> **TEXT BLOCK**
==============================

- Sam Altman said he worried creating ChatGPT was “something really bad” given the risks AI poses.
- The OpenAI CEO was speaking to Satyan Gajwani, vice chairman of Times Internet, in New Delhi.
- He is on a six-nation tour which includes Israel, Jordan, Qatar, the UAE, India and South Korea.
OpenAI CEO Sam Altman has admitted to losing his sleep over the dangers of his creation ChatGPT.
In a conversation during a recent trip to India, Sam Altman said he worries the over the idea that he may have done “something really bad” by creating ChatGPT, which was released in November and sparked a surge of interest in AI.
“What I lose the most sleep over is the hypothetical idea that we already have done something really bad by launching ChatGPT,” Altman told Satyan Gajwani, Vice Chairman of Times Internet at an event organized by the Economic Times on Wednesday.
“That maybe there was something hard and complicated in there (the system) that we didn’t understand and have now already kicked it off,” Altman added.
Asked whether AI should be regulated like atomic energy, Altman said there had to be a better system in place to audit the process.
“Let’s have a system in place so that we can audit people who are doing it, licence it, have safety tests before deployment,” he said.
The risks are high
A number of tech leaders and government officials have raised concerns about the pace of development of AI platforms.
In an open letter in March from the Future of Life Institute, Elon Musk and Apple cofounder Steve Wozniak were among tech leaders who warned that powerful AI systems should be developed only once there is confidence that the effects will be positive and the risks are manageable.
The letter called for a six-month pause over training of AI systems that are more powerful than GPT-4.
Altman responded to the letter saying it “lacked technical nuance about where we need the pause.”
Earlier this month, Altman was among more than 350 scientists and tech leaders who signed a statement expressing deep concern over AI risks.
“Mitigating the risk of extinction from AI should be a global priority alongside other societal-scale risks such as pandemics and nuclear war,” the statement read.

==============================

> **PROBLEMS AND TASKS**
A - In the Sam Altman article, how many scientists and tech leaders signed the statement expressing deep concern over AI risks?
B - Duplicate the section of the Sam Altman article that opens with the words containing "- He is on a" and closes with "Times on Wednesday.".
C - Translate this sentence from the Sam Altman article into Spanish: "The letter called for a six-month pause over training of AI systems that are more powerful than GPT-4."

==============================

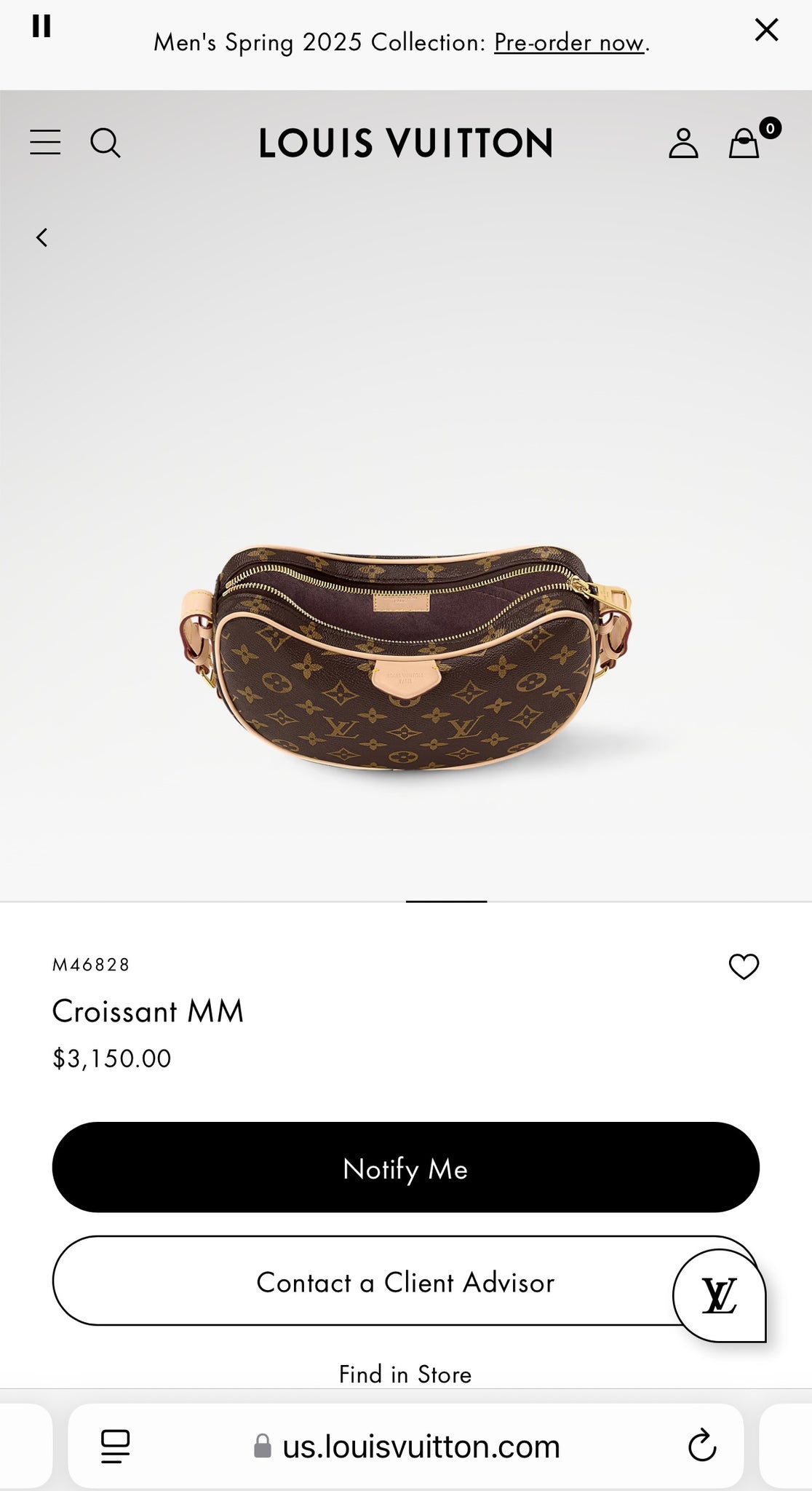This screenshot has height=1491, width=812.
Task: Open the account profile icon
Action: [683, 143]
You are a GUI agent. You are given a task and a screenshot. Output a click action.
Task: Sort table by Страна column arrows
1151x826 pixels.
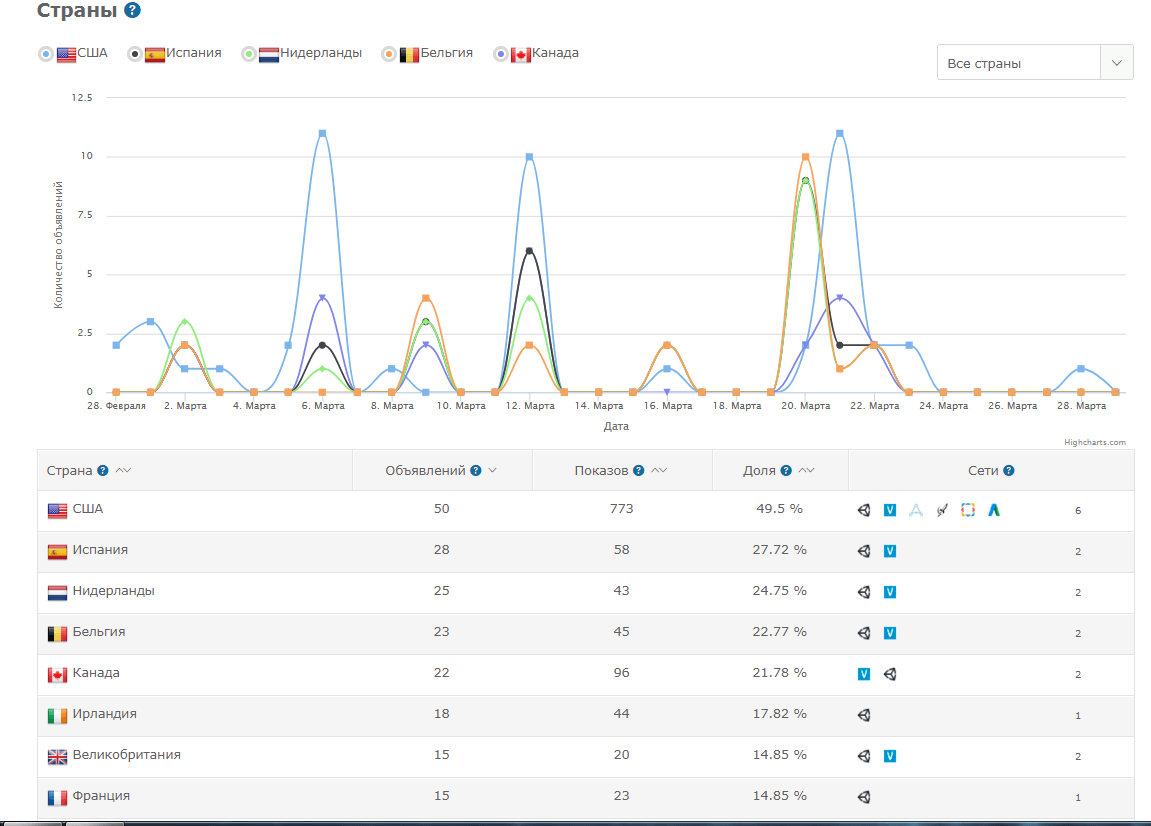[123, 471]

==============================

> **ANSWERS TO THE EXERCISE**
A - More than 350.

B -
- He is on a six-nation tour which includes Israel, Jordan, Qatar, the UAE, India and South Korea.
OpenAI CEO Sam Altman has admitted to losing his sleep over the dangers of his creation ChatGPT.
In a conversation during a recent trip to India, Sam Altman said he worries the over the idea that he may have done “something really bad” by creating ChatGPT, which was released in November and sparked a surge of interest in AI.
“What I lose the most sleep over is the hypothetical idea that we already have done something really bad by launching ChatGPT,” Altman told Satyan Gajwani, Vice Chairman of Times Internet at an event organized by the Economic Times on Wednesday.

C - La carta pedía una pausa de seis meses en el entrenamiento de sistemas de IA más potentes que GPT-4.